The Hyundai Ioniq Hybrid proved the most popular version, with a similar look to that of the now-discontinued Toyota Prius. It’s a neat design that’s been around for a while and is looking a little dated by modern standards, though truthfully it’s never turned heads or been particularly polarising. Close rivals include the Toyota Corolla and Kia Niro, which are both offered with hybrid technology like the Ioniq.
The Ioniq Hybrid did receive some tweaks to its design in 2019, with the addition of LED lighting and alloy wheels. Novel features such as ‘one-pedal driving’ were also introduced – this makes city driving more relaxing and recoups some of the car’s kinetic energy when slowing down.
Along with the hybrid rivals mentioned already, the Ioniq's price is competitive enough that it can also be seen as an alternative to a wide range of petrol and diesel family cars, including favourites like the Ford Focus and Volkswagen Golf.
The hybrid Ioniq is powered by a 1.6-litre GDi petrol engine, making 104bhp and paired with a 43bhp electric motor and 1.56kWh battery capacity.

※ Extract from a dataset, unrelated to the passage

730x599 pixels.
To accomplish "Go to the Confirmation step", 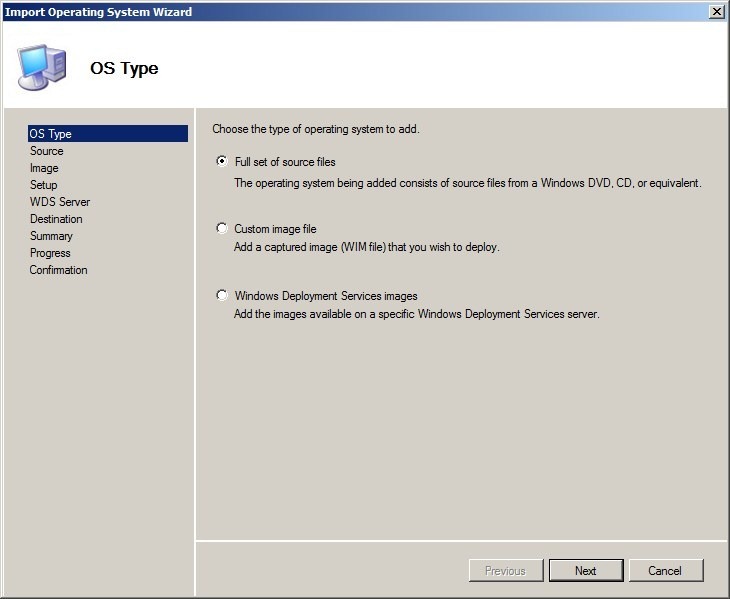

The latter is only there to assist the petrol engine, though: unlike the plug-in version, the basic Ioniq Hybrid isn't capable of travelling on pure electric power for any great distance. It can get from 0-62mph in 10.8 seconds and can reach a top speed of 115mph. Fuel economy is comparable to its rivals with a combined figure of up to 62.8mpg (WLTP). CO2 emissions of 102g/km mean it isn’t exempt from the London Congestion Charge. Annual VED (tax) is charged at the slightly discounted rate compared to petrol or diesel models.
The Ioniq Hybrid is an attractive company-car option, with a low Benefit-in-Kind (BiK) tax rate compared with something like a 1.5-litre diesel Ford Focus. However, plug-in hybrid and electric rivals sit in even lower BiK bands.
Standard equipment is also pretty good for all versions: alloy wheels, a leather steering wheel, air-conditioning, Bluetooth and DAB radio are standard from the entry-level model up, along with a 10.25-inch infotainment display. Premium versions benefit from sat nav, Apple CarPlay and Android Auto technology, while the Premium SE has leather heated and ventilated seats, an electric memory driver’s seat and front and rear parking sensors.
The interior of the Ioniq is conventionally laid out – there’s little to remind you of the sophisticated technology under the metal. It’s solid and well designed, however there are some cheap finishes in certain places. Although it’s not exactly an inspiring place to sit, it's at least easy to use. Despite its technology, the Ioniq Hybrid is still a car that anyone will be able to jump in and drive straight away.
It’ll comfortably accommodate a small family, too. The Ioniq provides space to spare for front and rear-seat occupants alike, as well as an impressive boot with more capacity than that of the Toyota Prius. It can extend further by folding the rear seats down, too.
All the positive attributes of good fuel efficiency and low emissions that made the Toyota Prius such a success apply equally to the Ioniq, which has the further advantage of comfortably undercutting the Japanese car’s price. It’s covered by the same five-year/unlimited-mileage warranty as other Hyundais, which have acquired a positive reputation for reliability, so the Ioniq should be easy to live with.
It’s a safe car too. Every Ioniq is loaded with up-to-date technology including automatic emergency braking (which can slow the car to a halt if it detects an obstacle in its path), as well as lane-keeping assistance. Higher-spec models also have adaptive cruise control and rear cross-traffic detection to help with reversing out of parking spaces or driveways onto busy roads. These systems helped the Ioniq score the full five stars in its Euro NCAP safety tests.
The Ioniq was an impressive first hybrid model for Hyundai, which is now electrifying most of its lineup. It's not the most imaginatively designed car but it forms a very well-rounded package and should also be on your shopping list if you're considering a Toyota Prius, or even a more traditional family hatchback like a Vauxhall Astra.